MODENE (Italie), 19 mars 2014 – Blouson rouge, lunettes noires et sac au dos, Jérôme Kerviel marche à travers l’Italie depuis un mois. Après avoir rencontré le pape François le 19 février à Rome, l’ancien trader de la Société générale, condamné pour avoir fait perdre 4,91 milliards d’euros à son employeur, a décidé de rentrer à Paris à pied. Son avocat a décrit ce périple de 1.400 kilomètres comme « une marche contre la tyrannie des marchés ».

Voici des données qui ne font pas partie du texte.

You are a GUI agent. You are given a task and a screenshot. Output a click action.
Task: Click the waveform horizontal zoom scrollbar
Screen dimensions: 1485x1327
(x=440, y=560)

Pour nous, les médias, il s’agissait de nous trouver sur le chemin du jeune homme de 37 ans ce mercredi 19 mars, date à laquelle la Cour de cassation française devait rendre son arrêt le concernant, six ans après les faits. Mais cela n’a pas été simple…

Jérôme Kerviel allume une cigarette devant son hôtel à Modène, le 18 mars 2014 (AFP / Gabriel Bouys)

Kerviel et ses amis ont ouvert une page Facebook de soutien à sa démarche. Pendant une semaine, j’ai tenté de le contacter par ce biais, en vain. Mon idée de départ était de le photographier pendant qu’il traverserait la Toscane et ses jolis paysages, mais je n’ai hélas pas réussi à le débusquer.

Et puis, finalement, quelqu’un m’a répondu et m’a donné une adresse d’un très modeste hôtel à Modène, dans le nord de l’Italie, où l’ex courtier avait prévu de passer la nuit du 18 au 19 mars. Je suis parti sur place en voiture. En arrivant, à environ un kilomètre de l’hôtel, j’ai enfin aperçu le jeune homme en pleine marche, le visage buriné par le soleil, et j’ai pu prendre les premières images. Puis je l’ai retrouvé à son hôtel.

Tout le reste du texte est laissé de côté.